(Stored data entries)
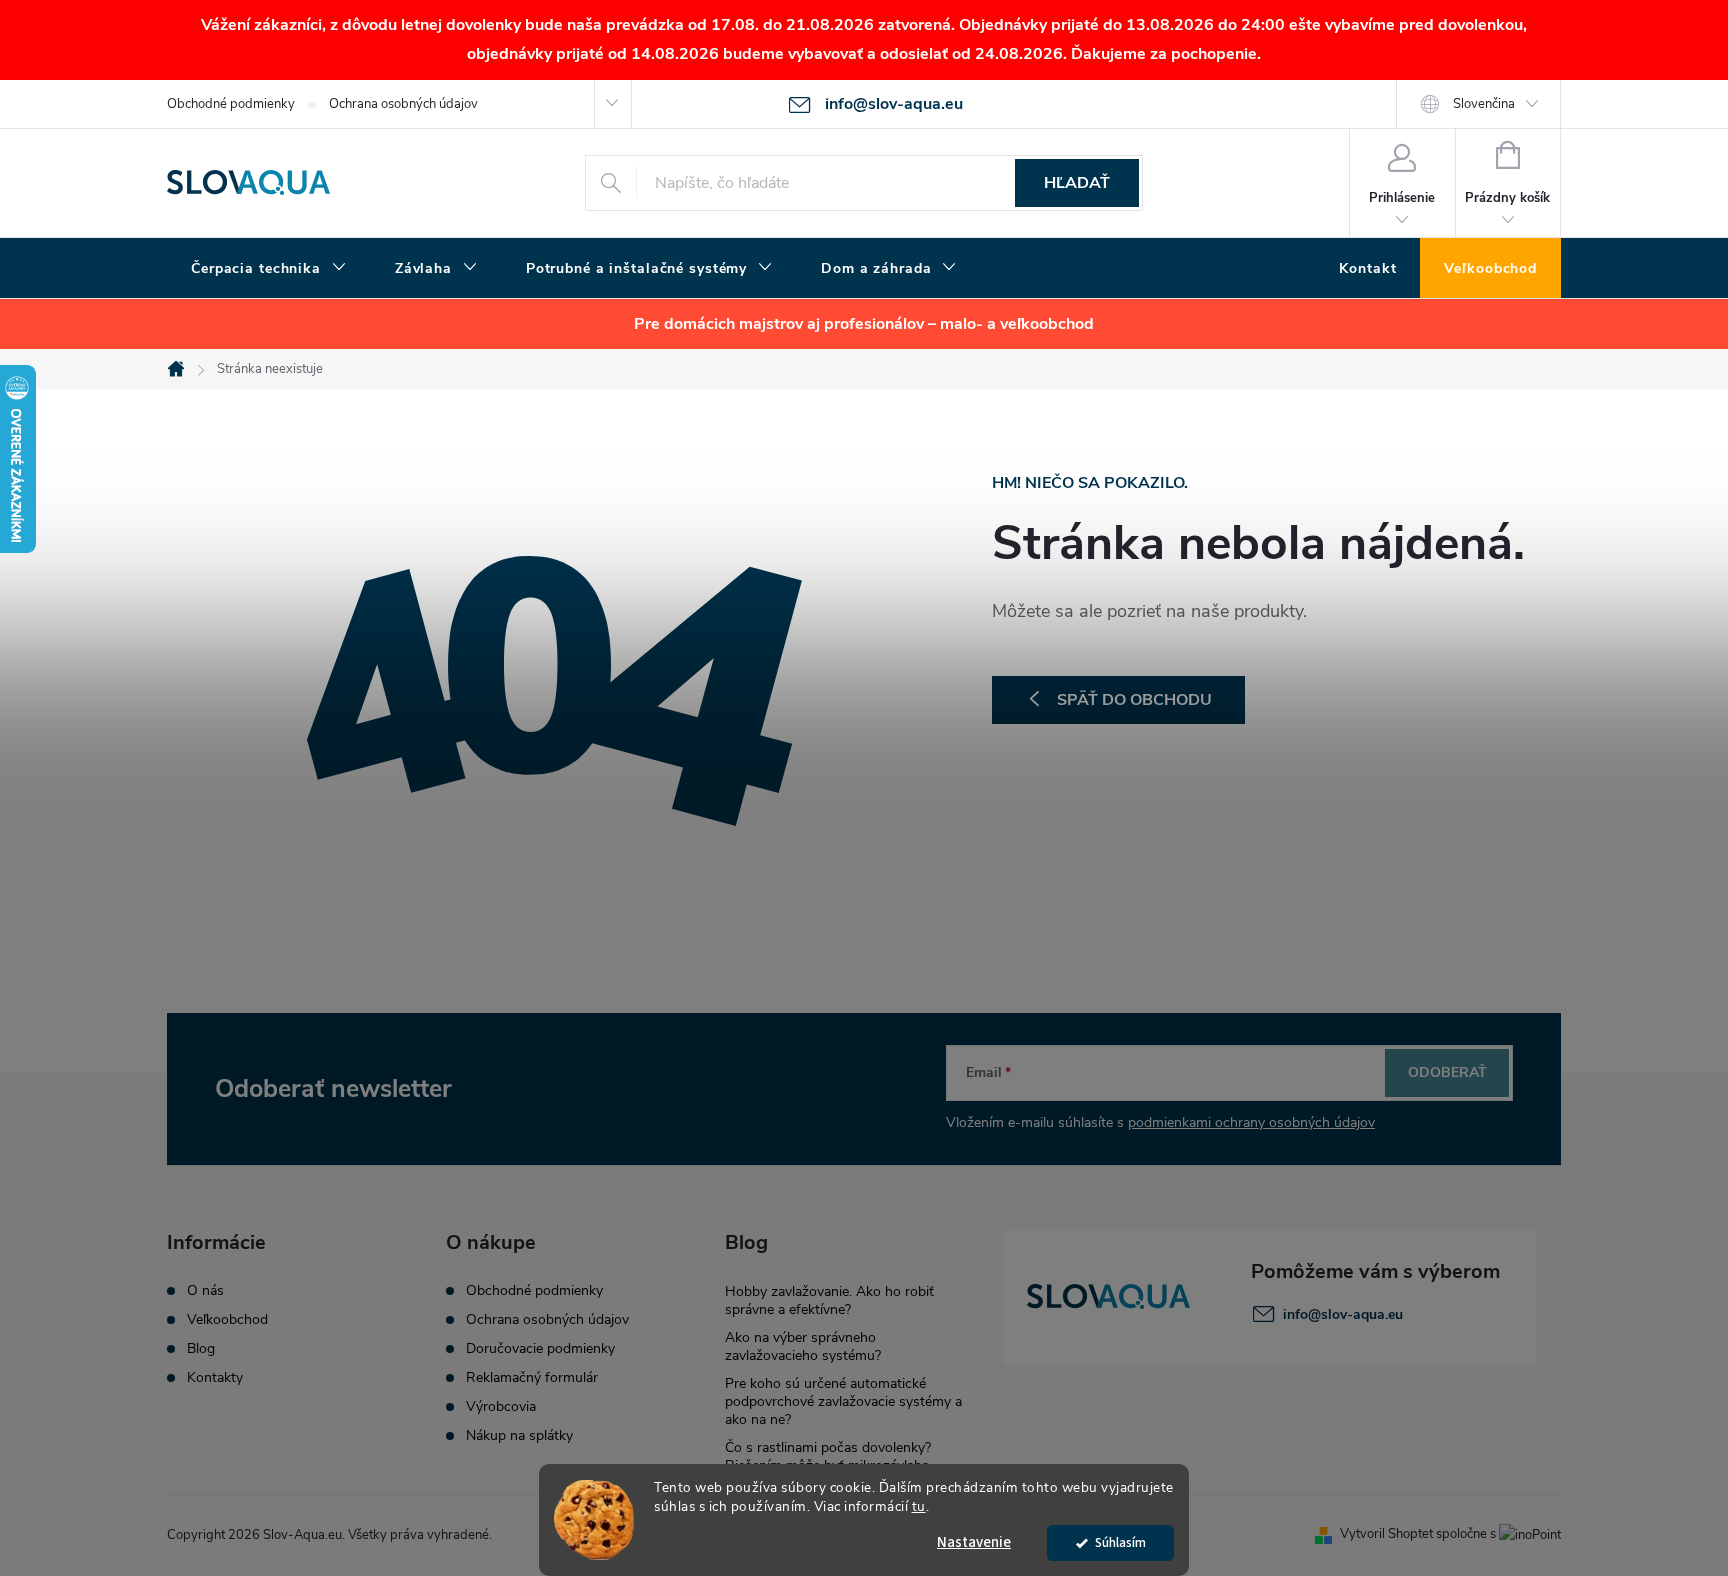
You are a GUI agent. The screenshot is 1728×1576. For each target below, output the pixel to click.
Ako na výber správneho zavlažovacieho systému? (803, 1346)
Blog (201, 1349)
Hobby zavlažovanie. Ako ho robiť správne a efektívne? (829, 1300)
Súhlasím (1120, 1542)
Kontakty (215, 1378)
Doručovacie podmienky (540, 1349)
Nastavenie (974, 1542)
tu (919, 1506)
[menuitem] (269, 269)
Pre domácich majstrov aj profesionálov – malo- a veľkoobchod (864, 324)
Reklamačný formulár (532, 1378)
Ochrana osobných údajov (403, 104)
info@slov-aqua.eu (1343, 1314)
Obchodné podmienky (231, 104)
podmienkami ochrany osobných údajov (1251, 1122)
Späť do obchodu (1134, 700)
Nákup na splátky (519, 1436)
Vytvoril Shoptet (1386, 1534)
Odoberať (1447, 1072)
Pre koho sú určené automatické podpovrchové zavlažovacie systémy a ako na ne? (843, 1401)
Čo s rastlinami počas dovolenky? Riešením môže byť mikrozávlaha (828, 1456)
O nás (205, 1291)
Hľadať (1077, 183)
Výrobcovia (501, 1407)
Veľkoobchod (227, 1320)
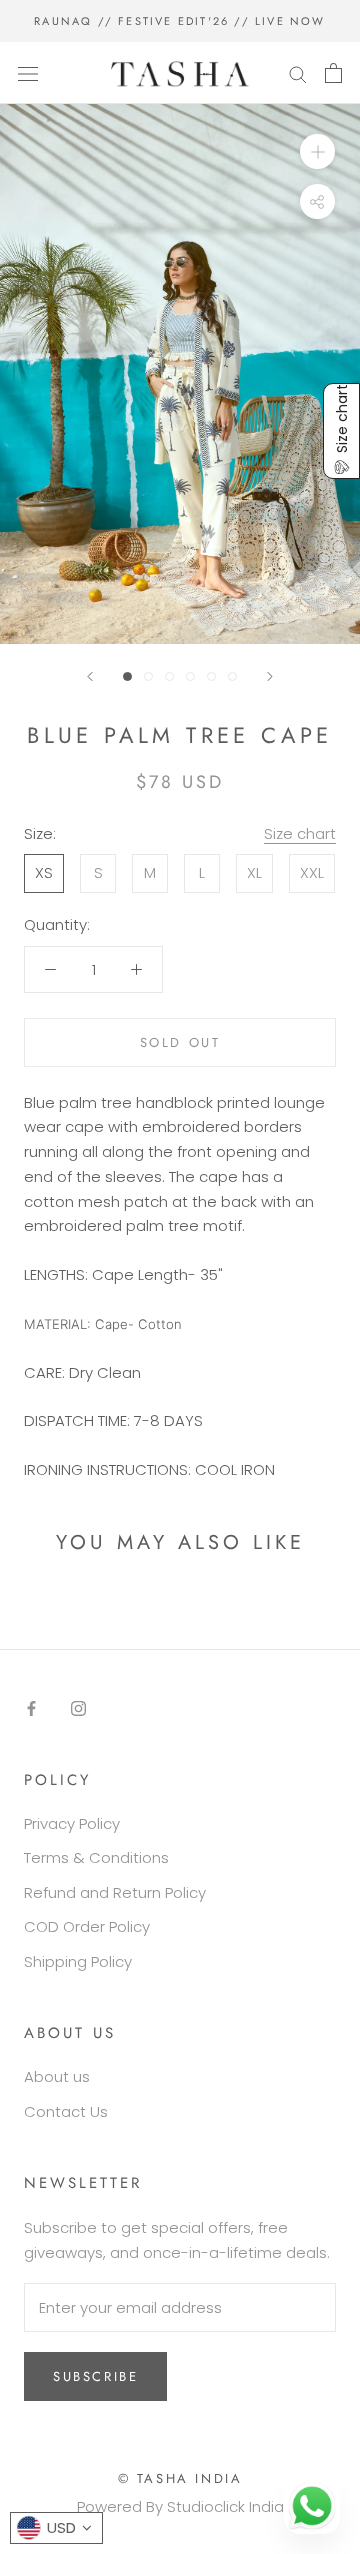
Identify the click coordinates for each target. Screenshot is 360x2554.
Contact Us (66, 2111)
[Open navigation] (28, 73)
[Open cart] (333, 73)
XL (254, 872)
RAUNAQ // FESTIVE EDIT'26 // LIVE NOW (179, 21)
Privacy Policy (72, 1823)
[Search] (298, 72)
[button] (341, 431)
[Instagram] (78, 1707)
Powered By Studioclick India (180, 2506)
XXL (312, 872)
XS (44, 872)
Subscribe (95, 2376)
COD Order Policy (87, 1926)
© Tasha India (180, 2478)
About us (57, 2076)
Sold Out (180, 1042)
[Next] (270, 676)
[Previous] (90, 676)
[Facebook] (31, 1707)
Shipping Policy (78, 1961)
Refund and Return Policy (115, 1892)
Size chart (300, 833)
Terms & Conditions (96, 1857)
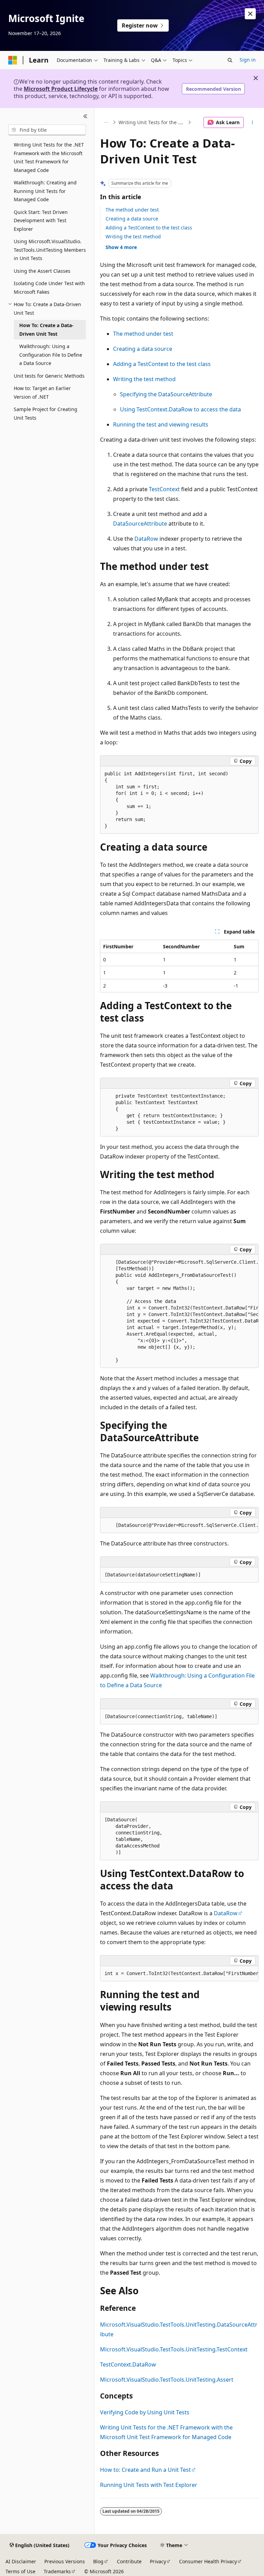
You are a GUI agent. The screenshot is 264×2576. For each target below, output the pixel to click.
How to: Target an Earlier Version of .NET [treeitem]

# Task goal:
Output the lines above between the one holding "Powered By Studioclick India (180, 2506)" and the one holding "Terms & Conditions (96, 1857)", inclusive, with nothing before or after them.

# Written reply:
Powered By Studioclick India (180, 2506)
XXL (312, 872)
XS (44, 872)
Subscribe (95, 2376)
COD Order Policy (87, 1926)
© Tasha India (180, 2478)
About us (57, 2076)
Sold Out (180, 1042)
[Next] (270, 676)
[Previous] (90, 676)
[Facebook] (31, 1707)
Shipping Policy (78, 1961)
Refund and Return Policy (115, 1892)
Size chart (300, 833)
Terms & Conditions (96, 1857)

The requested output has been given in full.